--- Work required ---
Format the part that opens with the line containing "You are a GUI" and closes with the line containing "pos(538,52)" as a two-column CSV with the headers input and output. Give one row for each text and its answer, with each value in a single quoted field and line breaks replaced by spaces.

-- BEGIN Excerpted records --

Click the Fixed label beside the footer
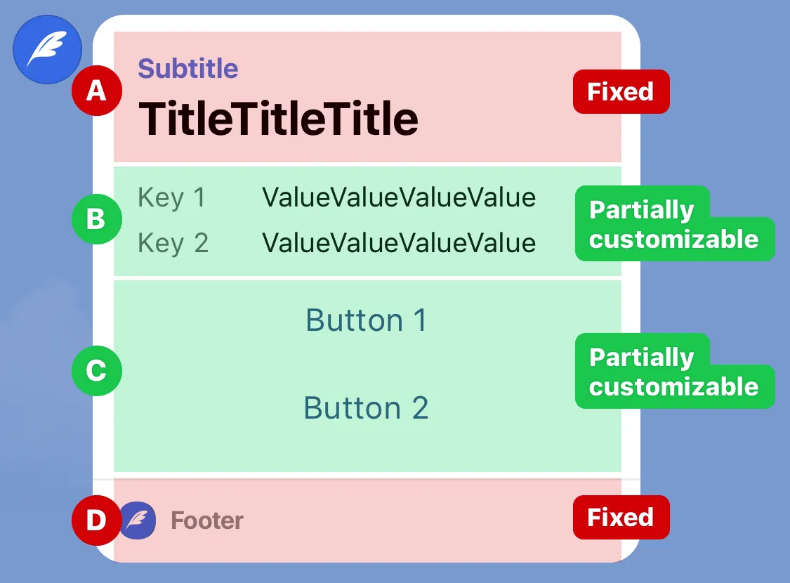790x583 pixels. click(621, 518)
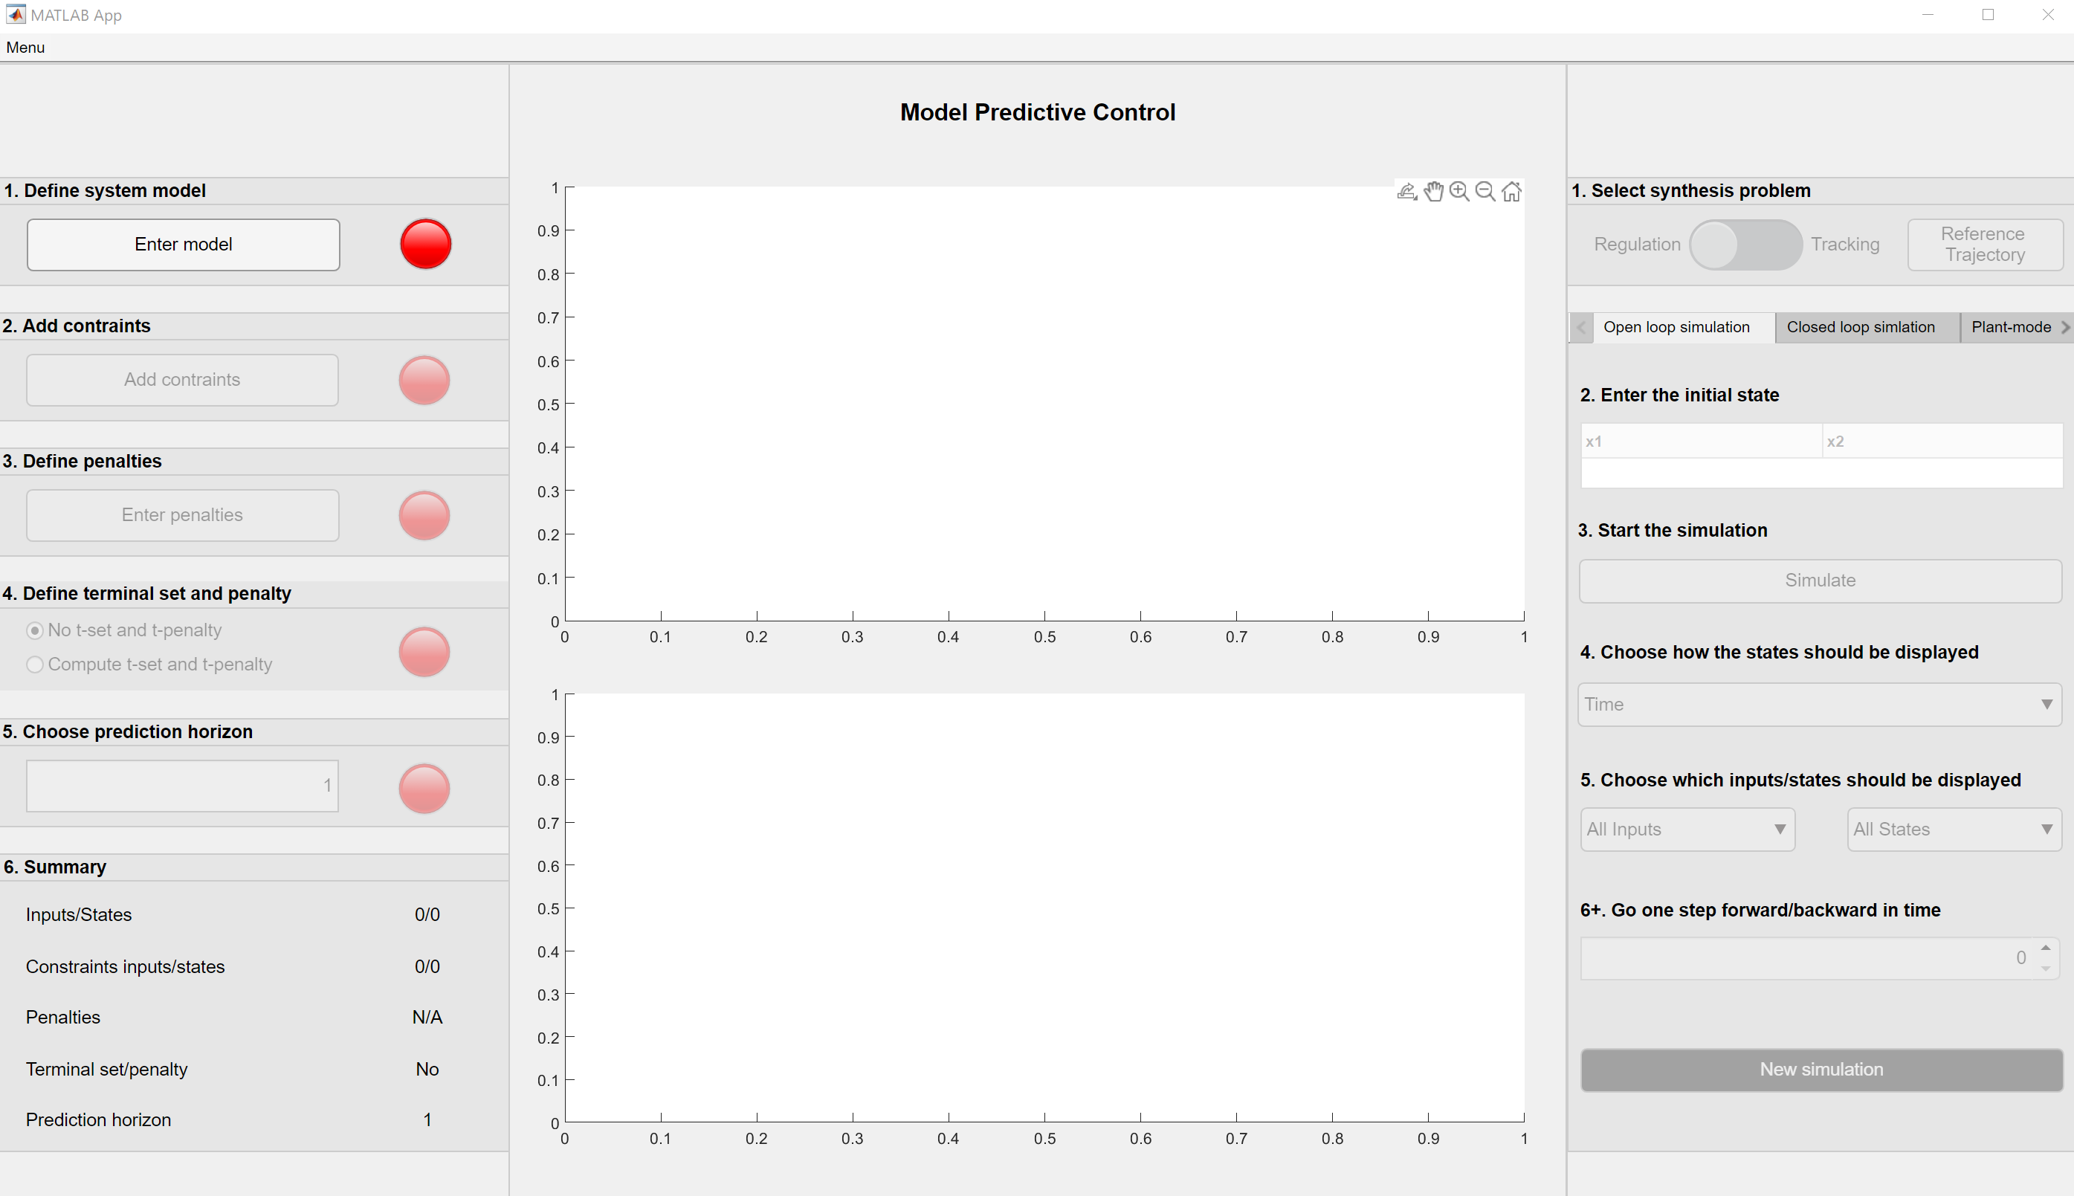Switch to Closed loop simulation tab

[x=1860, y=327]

-- END Excerpted records --
-- BEGIN Excerpted records --

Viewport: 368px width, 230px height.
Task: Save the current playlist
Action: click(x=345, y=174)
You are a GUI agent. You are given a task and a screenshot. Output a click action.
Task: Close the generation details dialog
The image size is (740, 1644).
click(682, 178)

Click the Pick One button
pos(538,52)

-- END Excerpted records --

--- Answer in full ---
input,output
"You are a GUI agent. You are given a task and a screenshot. Output a click action. Task: Close the generation details dialog The image size is (740, 1644).","click(682, 178)"
"Click the Pick One button","pos(538,52)"